Everybody has their limits. Some people say that if they become crippled to the point where they can’t wipe their own ass, they no longer want to live. Hell, some people say if they can’t play tennis they don’t want to live.
I don’t know about all that. I haven’t wiped my own ass since about 1972, but I always figured out a way to get it done. You just have to plan ahead. It takes a little of the spontaneity out of life, but it ain’t worth dying over.
But I’ve come to realize I also have my limits. You can pull the plug on me if it gets to the point where I can no longer give the finger. I like to express my emotions and if I couldn’t express that particular emotion I don’t think I could bear it. On those occasions in life when the only appropriate response is to flip someone or something off, if I had to bottle all that up inside I would probably explode.
Thank God I’m not a literal person, or that dark moment would almost be upon me. I’ve just about lost the ability to physically flip the bird, especially in winter, when my hands are cold and it’s harder to move my fingers. But I know cripples are resilient. Where there’s a will there’s a way. I derive hope from crippled role models who can’t move their arms but still flip people off with facial expressions. They’ve mastered a variety of dirty looks that make it unmistakably clear to the intended target that they have just been flipped off, cripple style. It’s inspiring to behold.

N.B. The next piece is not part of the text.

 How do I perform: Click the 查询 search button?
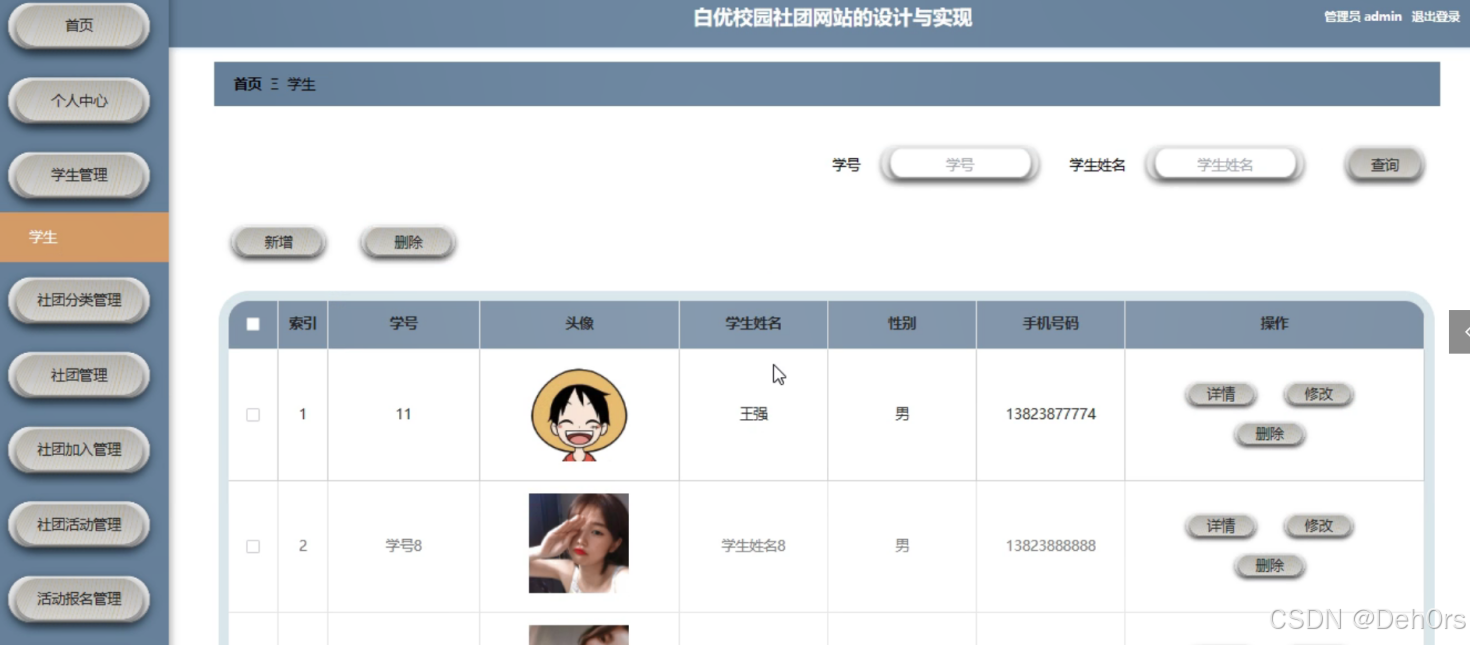point(1384,165)
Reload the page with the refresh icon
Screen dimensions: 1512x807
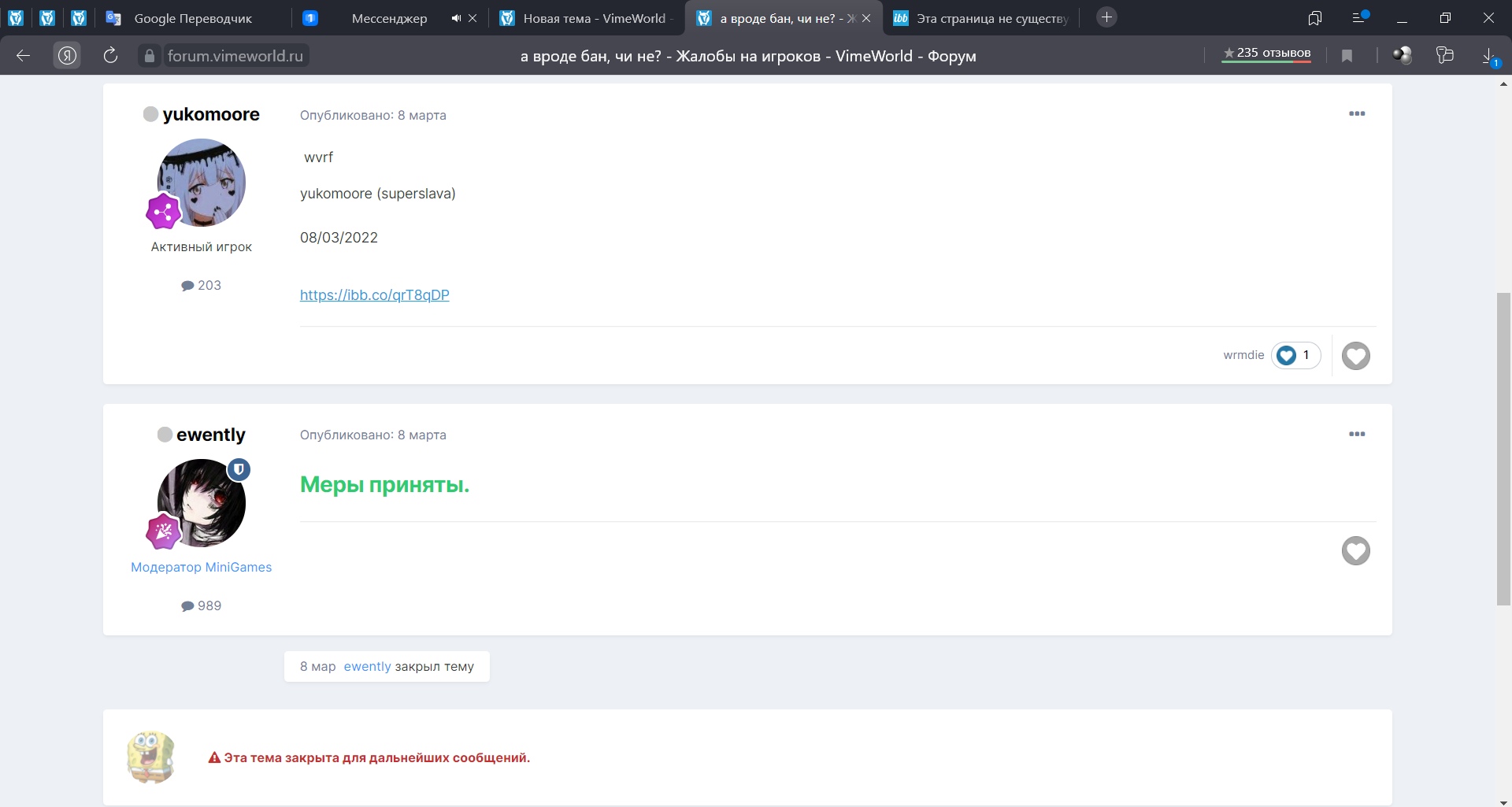[110, 55]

The more crippled up your body is, the more you rely on your face. So I know that even if my body becomes nothing more than a pedestal for my animated head, I’ll still be able to give the finger in my own unorthodox but equally effective and satisfying way. I’ve already started practicing dirty looks in the mirror.
But what if I have a stroke or something and I can’t move my arms or my face? How does a guy like Stephen Hawking flip people off? He can’t even shoot somebody a raspberry. It must be hell.
So I’m working on a piece of cripple assistive technology I call middle finger on a stick. It looks like those foam hands goofy sports fans wave except it’s a different finger sticking up and it’s made of plastic so as to be more durable an easier to clean (dishwasher safe). And it’s on a stick. Middle finger on a stick comes in an array of colors and sizes so a cripple can carry around a quiver of them and display whichever is most appropriate for the occasion.
The vexing question that remains, however, is how does one who cannot move their arms deploy their middle finger on a stick? If you’re accompanied by an assistant with whom you are simpatico, that person can be your middle finger on a stick caddy, so to speak, and help you select and wave around the proper middle finger on a stick. But I fully understand the deep desire of some cripples to be able to fully utilize their middle finger on a stick independently. So I’m trying to design a deployment system where middle fingers on a stick dwell inside cylinders mounted on a wheelchair. And when the need arises to flip someone off, the occupant activates the system by pushing a button with their nose or tongue (or maybe by using brain waves) and the middle finger on a stick pops up. That part is still on the drawing board.
But once I figure it all out, middle finger on a stick will give cripples new hope that no matter how bad things may get, they’ll never completely lose their autonomy. They’ll always be able to give the finger.